A total of 225 patients received the Mobi-C TDR device and 105 patients received ACDF. At 24 months only 3.0% of patients were lost to follow-up. On average, patients in both groups showed significant improvements in Neck Disability Index (NDI) score, visual analog scale (VAS) neck pain score, and VAS arm pain score from preoperative baseline to each time point. However, the TDR patients experienced significantly greater improvement than ACDF patients in NDI score at all time points and significantly greater improvement in VAS neck pain score at 6 weeks, and at 3, 6, and 12 months postoperatively. On average, patients in the TDR group also maintained preoperative segmental range of motion at both treated segments immediately postoperatively and throughout the study period of 24 months. The reoperation rate was significantly higher in the ACDF group at 11.4% compared with 3.1% for the TDR group.
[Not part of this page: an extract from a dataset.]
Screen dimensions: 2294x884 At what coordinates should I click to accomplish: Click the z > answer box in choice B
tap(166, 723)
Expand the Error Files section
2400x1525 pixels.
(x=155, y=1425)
Furthermore, at 24 months TDR demonstrated statistical superiority over ACDF based on overall study success rates.

Conclusions

The results of this study represent the first available Level I clinical evidence in support of cervical arthroplasty at 2 contiguous levels of the cervical spine using the Mobi-C cervical artificial disc. These results continue to support the use of cervical arthroplasty in general, but specifically demonstrate the advantages of 2-level arthroplasty over 2-level ACDF. Clinical trial registration no.: NCT00389597 (ClinicalTrials.gov).